Neurosymbolic Meta-Reinforcement Lookahead Learning Achieves Safe Self-Driving in Non-Stationary Environments

TL;DR

This paper introduces NUMERLA, a neurosymbolic meta-reinforcement learning algorithm that enables self-driving cars to adapt in real-time while maintaining safety in unpredictable urban environments.

Contribution

The paper presents a novel neurosymbolic meta-reinforcement learning approach with lookahead constraints for safe, adaptive self-driving in non-stationary settings.

Findings

NUMERLA achieves real-time safety and adaptability in urban driving scenarios.

The method outperforms baseline algorithms in safety metrics.

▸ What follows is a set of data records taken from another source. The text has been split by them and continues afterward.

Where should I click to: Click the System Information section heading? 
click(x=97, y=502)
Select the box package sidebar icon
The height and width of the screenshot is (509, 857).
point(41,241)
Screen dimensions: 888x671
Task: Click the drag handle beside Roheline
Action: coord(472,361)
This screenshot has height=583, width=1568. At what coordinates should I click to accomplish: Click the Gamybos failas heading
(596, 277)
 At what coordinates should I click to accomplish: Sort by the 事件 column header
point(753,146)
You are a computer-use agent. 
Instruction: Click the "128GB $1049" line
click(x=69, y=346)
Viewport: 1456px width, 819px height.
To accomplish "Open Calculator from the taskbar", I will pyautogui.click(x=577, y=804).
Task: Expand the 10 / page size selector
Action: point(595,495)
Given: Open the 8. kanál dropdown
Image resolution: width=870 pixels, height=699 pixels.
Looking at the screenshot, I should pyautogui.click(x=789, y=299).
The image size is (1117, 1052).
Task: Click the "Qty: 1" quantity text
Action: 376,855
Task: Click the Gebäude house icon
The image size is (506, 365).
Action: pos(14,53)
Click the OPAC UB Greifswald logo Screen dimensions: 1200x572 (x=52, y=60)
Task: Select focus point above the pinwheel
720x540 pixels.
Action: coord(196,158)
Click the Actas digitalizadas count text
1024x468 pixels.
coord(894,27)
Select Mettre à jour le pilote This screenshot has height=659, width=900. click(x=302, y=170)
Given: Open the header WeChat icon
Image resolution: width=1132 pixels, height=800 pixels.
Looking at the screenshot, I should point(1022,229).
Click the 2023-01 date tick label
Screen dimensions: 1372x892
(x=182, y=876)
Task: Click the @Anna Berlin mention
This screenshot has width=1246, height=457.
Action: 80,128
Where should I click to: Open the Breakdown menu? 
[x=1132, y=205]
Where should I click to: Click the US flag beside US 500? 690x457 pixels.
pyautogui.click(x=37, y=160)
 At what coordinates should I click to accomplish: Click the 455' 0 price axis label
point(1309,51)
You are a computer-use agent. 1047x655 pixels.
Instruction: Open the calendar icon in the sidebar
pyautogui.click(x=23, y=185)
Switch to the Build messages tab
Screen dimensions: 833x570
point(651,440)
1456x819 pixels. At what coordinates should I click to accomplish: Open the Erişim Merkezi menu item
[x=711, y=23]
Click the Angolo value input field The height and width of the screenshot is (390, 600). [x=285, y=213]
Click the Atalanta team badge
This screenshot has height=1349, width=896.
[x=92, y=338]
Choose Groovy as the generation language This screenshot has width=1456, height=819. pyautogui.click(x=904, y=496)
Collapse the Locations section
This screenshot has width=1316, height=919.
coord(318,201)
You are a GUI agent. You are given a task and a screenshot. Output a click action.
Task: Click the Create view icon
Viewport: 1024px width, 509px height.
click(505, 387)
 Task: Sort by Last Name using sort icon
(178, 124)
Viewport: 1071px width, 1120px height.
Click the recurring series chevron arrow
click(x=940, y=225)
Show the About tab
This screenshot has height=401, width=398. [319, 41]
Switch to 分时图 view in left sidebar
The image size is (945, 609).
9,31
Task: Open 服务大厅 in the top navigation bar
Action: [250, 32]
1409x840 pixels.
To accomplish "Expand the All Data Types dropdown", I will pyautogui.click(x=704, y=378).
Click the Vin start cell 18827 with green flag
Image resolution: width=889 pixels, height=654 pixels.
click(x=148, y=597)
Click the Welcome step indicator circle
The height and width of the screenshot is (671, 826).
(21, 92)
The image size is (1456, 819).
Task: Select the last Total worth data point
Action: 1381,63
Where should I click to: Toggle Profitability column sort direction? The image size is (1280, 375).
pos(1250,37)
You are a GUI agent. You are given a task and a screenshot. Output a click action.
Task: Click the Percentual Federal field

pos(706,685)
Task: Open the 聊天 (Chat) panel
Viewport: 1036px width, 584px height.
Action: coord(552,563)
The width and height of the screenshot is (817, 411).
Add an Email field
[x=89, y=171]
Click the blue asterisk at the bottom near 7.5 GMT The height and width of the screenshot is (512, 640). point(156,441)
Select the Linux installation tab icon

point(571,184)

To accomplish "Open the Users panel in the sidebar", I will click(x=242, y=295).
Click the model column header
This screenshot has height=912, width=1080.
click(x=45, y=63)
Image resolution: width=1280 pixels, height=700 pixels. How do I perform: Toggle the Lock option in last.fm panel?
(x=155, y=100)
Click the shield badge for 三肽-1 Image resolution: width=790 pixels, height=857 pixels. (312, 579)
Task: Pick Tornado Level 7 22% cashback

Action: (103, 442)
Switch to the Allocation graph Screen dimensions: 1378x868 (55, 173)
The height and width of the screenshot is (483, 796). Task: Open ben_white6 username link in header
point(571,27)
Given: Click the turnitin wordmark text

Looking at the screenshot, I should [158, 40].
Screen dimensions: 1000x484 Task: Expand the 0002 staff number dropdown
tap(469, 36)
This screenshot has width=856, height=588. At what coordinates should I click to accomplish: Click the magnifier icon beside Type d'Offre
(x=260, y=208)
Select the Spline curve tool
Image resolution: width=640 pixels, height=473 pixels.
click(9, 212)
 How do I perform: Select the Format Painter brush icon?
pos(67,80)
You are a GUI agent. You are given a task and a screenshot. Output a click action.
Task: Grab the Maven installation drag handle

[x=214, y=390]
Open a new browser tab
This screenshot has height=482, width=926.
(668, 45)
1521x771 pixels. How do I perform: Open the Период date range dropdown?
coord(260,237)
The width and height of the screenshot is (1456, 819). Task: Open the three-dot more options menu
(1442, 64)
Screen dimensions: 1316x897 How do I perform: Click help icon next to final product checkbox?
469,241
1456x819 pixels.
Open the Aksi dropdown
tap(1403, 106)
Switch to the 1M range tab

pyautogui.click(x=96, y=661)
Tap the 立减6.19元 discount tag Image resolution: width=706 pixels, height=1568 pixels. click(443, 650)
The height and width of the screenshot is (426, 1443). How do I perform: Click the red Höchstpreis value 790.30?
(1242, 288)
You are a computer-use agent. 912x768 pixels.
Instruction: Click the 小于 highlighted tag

NUMERLA maintains safety during rapid environmental changes.

Abstract

In the area of learning-driven artificial intelligence advancement, the integration of machine learning (ML) into self-driving (SD) technology stands as an impressive engineering feat. Yet, in real-world applications outside the confines of controlled laboratory scenarios, the deployment of self-driving technology assumes a life-critical role, necessitating heightened attention from researchers towards both safety and efficiency. To illustrate, when a self-driving model encounters an unfamiliar environment in real-time execution, the focus must not solely revolve around enhancing its anticipated performance; equal consideration must be given to ensuring its execution or real-time adaptation maintains a requisite level of safety. This study introduces an algorithm for online meta-reinforcement learning, employing lookahead symbolic constraints based on \emph{Neurosymbolic Meta-Reinforcement Lookahead Learning} (NUMERLA). NUMERLA proposes a lookahead updating mechanism that harmonizes the efficiency of online adaptations with the overarching goal of ensuring long-term safety. Experimental results demonstrate NUMERLA confers the self-driving agent with the capacity for real-time adaptability, leading to safe and self-adaptive driving under non-stationary urban human-vehicle interaction scenarios.